The grace list enumerates exactly which permissions are seeded-but-unwired, and each PR that wires a batch removes its entries. Running the test is part of npm test and is wired into CI.

How to add a new permission (5-step checklist)

Mirror the flow in CLAUDE.md §Permissions and docs/PERMISSIONS.md §9.

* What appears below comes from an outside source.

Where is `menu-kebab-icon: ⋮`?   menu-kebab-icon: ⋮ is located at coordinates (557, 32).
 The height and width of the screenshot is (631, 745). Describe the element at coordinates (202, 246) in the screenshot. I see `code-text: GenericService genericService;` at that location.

  1. Add a row to docs/PERMISSIONS.md §6 under the relevant page.
  2. If new, add to §4 (catalog) and §5 (role grants).
  3. Add a seed migration under supabase/migrations/ inserting the permission into Permission and granting it in RolePermission to the appropriate roles. Keep the migration idempotent (INSERT ... WHERE NOT EXISTS).
  4. Reference it in code:
  5. Route — <ProtectedRoute requiredPermissions={['x.y']}> in src/App.tsx.
  6. Action — <PermissionGate permission="x.y"> around the button / menu.
  7. Handler — await requirePermission('x.y') as the first line in the API handler in src/lib/api.ts.
  8. RLS — add RESTRICTIVE policies on the table(s) using auth_user_has_permission('x.y').
  9. Run npm test. The drift test will catch any orphan or missing link.

Renaming a permission

Same PR should:

  1. Update docs/PERMISSIONS.md.
  2. Grep and rename every code reference.
  3. Add a migration renaming the Permission.name and every RLS policy that cites it.
  4. npm test.

Deleting a permission

  1. Remove every code reference first.
  2. Remove from docs/PERMISSIONS.md §4 / §5.
  3. Add a migration that drops RolePermission rows and then the Permission row.
  4. npm test.

Portal scoping (non-staff users)

Portal users (AGENT, CUSTOMER) do not hold staff permissions. Their routes are gated by allowedRoles only, and their data access is enforced by ownership checks inside each handler (e.g. customerId === auth.uid(), or a partner's agentId matching their own record). See docs/PERMISSIONS.md §4.5 and §6.10 / §6.11.